DO you wear anything under your yoga pants?
This blog is not to discuss the pluses and minuses – to wear or not to wear, that is truly a personal preference. I am assuming if you are reading this that you already do.
I am sitting here in my new Zhoba thong. This is what encouraged me to write this blog in the first place. It is the thinnest underwear and silkiest I have felt even compared to Commando. (Commando is actually a brand , this to all my Seinfeld readers.) Commando is awesome! Like the name implies, it feels like you have nothing on. They are $20 which is a lot for how little material they really are. In this case, it is a classic scenario of “less is more”.

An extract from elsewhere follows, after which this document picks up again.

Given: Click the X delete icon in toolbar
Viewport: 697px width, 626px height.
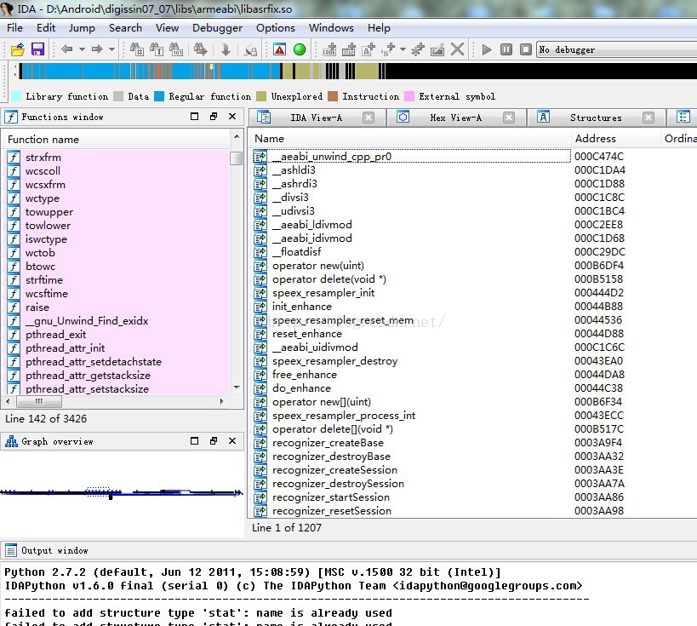Looking at the screenshot, I should [x=458, y=50].
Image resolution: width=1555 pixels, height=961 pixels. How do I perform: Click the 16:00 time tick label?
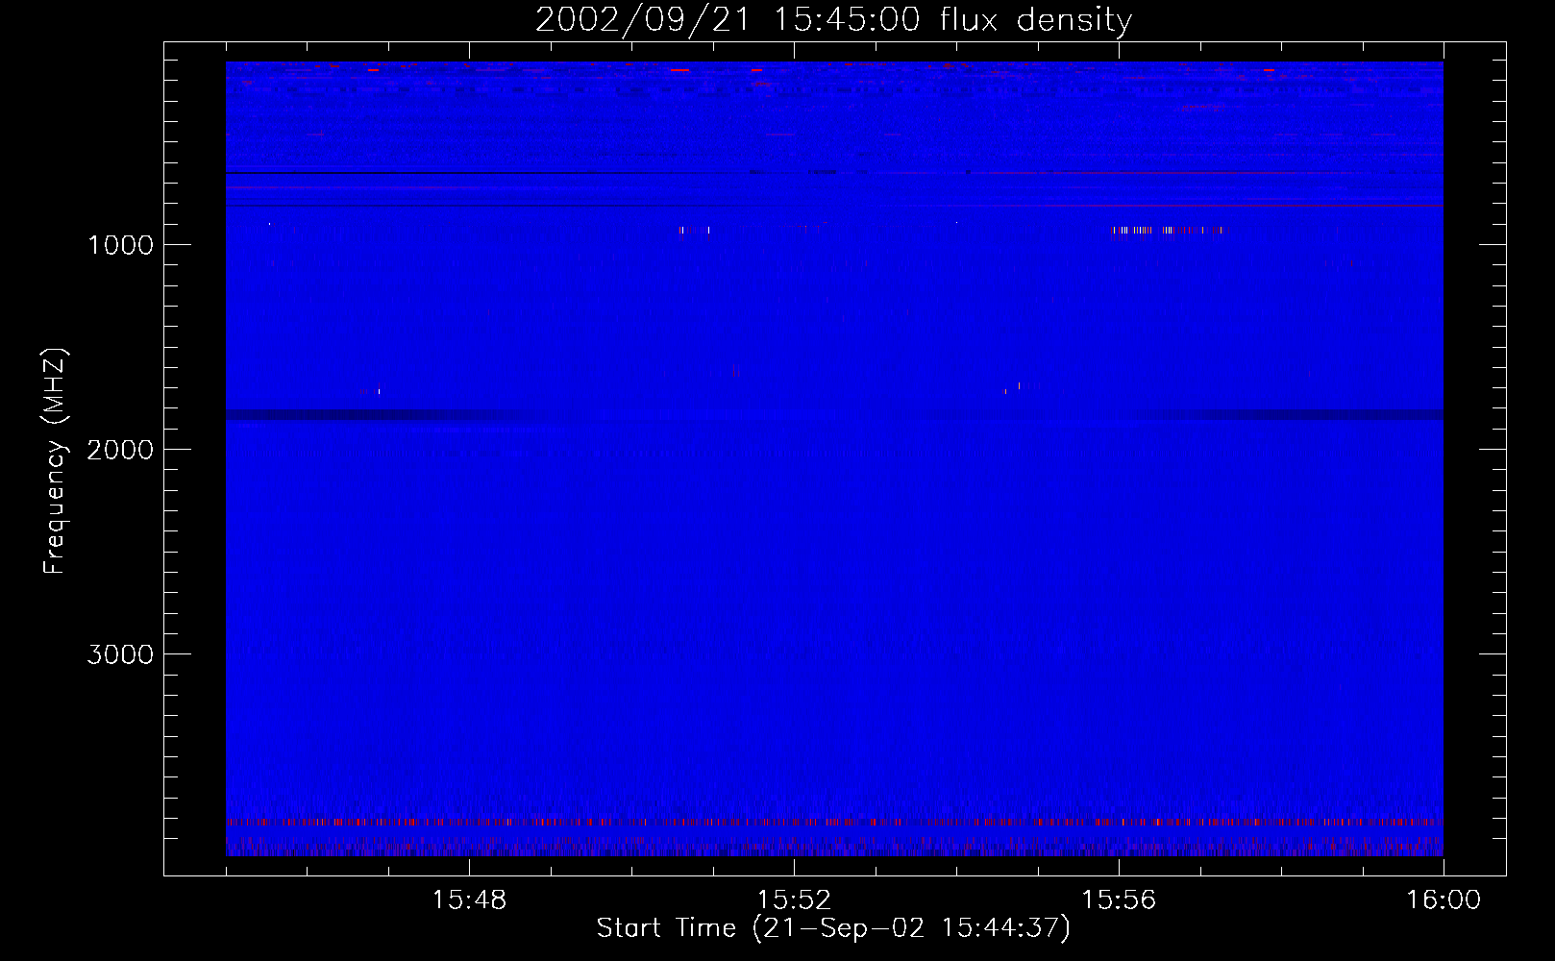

Hanky Panky’s are really great for the transition into thong. You will feel quite pretty and sexy in your lace Hanky Pankys and they come in a rainbow of colors to match any tank. These retail for about $18 so making them mid range in the high end line. Here I recommend the low rise. This brand comes in first in its minimal impact of the environment for its packaging which is part of it’s signature, so we love you for that.
Commando has leopard and zebra and are perfect for an “Eye of the Tiger” practice. They really are more comfortable than any thong I have ever worn. They are $20. Now except for the animal prints, I recommend the nude and the black. There are a couple of other colors, but nothing to text your boyfriend about. It is best he imagine you in the leopard which happen to look great with Ughs if he should happen to be so fortunate.
Do try the new kid on the block and buy the Zhoba. They have the boyshort and the thong. They come in aqua, raspberry, nude and black. They are silkier and shinier than Commando. You can get them locally at Atlanta Activewear in Virgina Highlands. They are between $16-$20 depending on the style and where you get them. They are not as skimpy as Commando so you may prefer them if you want a little more material for your dollar. I love mine.